> [SOURCE EXTRACT]:

## BEGIN

There is, then, one mode of the mutual interference of laws of nature, in which, even when the concurrent causes annihilate each other's effects, each exerts its full efficacy according to its own law, its law as a separate agent. But in the other description of cases, the agencies which are brought together cease entirely, and a totally different set of phenomena arise: as in the experiment of two liquids which, when mixed in certain proportions, instantly become, not a larger amount of liquid, but a solid mass.

2. This difference between the case in which the joint effect of causes is the sum of their separate effects, and the case in which it is heterogeneous to them; between laws which work together without alteration, and laws which, when called upon to work together, cease and give place to others; is one of the fundamental distinctions in nature.

## END

> [LISTING]:
## BEGIN

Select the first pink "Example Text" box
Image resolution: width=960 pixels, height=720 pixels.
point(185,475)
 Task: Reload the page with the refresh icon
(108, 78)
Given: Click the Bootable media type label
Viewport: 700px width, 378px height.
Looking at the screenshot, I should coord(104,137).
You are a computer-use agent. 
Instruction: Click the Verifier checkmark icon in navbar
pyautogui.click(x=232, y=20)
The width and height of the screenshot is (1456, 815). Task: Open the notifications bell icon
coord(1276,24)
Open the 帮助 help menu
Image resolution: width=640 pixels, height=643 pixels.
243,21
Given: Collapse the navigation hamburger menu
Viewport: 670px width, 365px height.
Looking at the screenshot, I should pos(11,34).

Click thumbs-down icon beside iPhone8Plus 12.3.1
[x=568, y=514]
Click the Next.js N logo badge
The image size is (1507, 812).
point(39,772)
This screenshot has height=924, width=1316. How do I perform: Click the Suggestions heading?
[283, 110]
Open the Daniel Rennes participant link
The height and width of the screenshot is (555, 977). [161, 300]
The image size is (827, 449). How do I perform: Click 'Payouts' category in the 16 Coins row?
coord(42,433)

## END

> [CHALLENGE]:
Reproduce word for word the part of the passage on the interference of natural laws that starts with "There is, then, one" and goes on through "distinctions in nature.". The entries come from a separate source unrelated to the passage on the interference of natural laws.

> [SOLUTION TO THIS EXERCISE]:
There is, then, one mode of the mutual interference of laws of nature, in which, even when the concurrent causes annihilate each other's effects, each exerts its full efficacy according to its own law, its law as a separate agent. But in the other description of cases, the agencies which are brought together cease entirely, and a totally different set of phenomena arise: as in the experiment of two liquids which, when mixed in certain proportions, instantly become, not a larger amount of liquid, but a solid mass.

2. This difference between the case in which the joint effect of causes is the sum of their separate effects, and the case in which it is heterogeneous to them; between laws which work together without alteration, and laws which, when called upon to work together, cease and give place to others; is one of the fundamental distinctions in nature.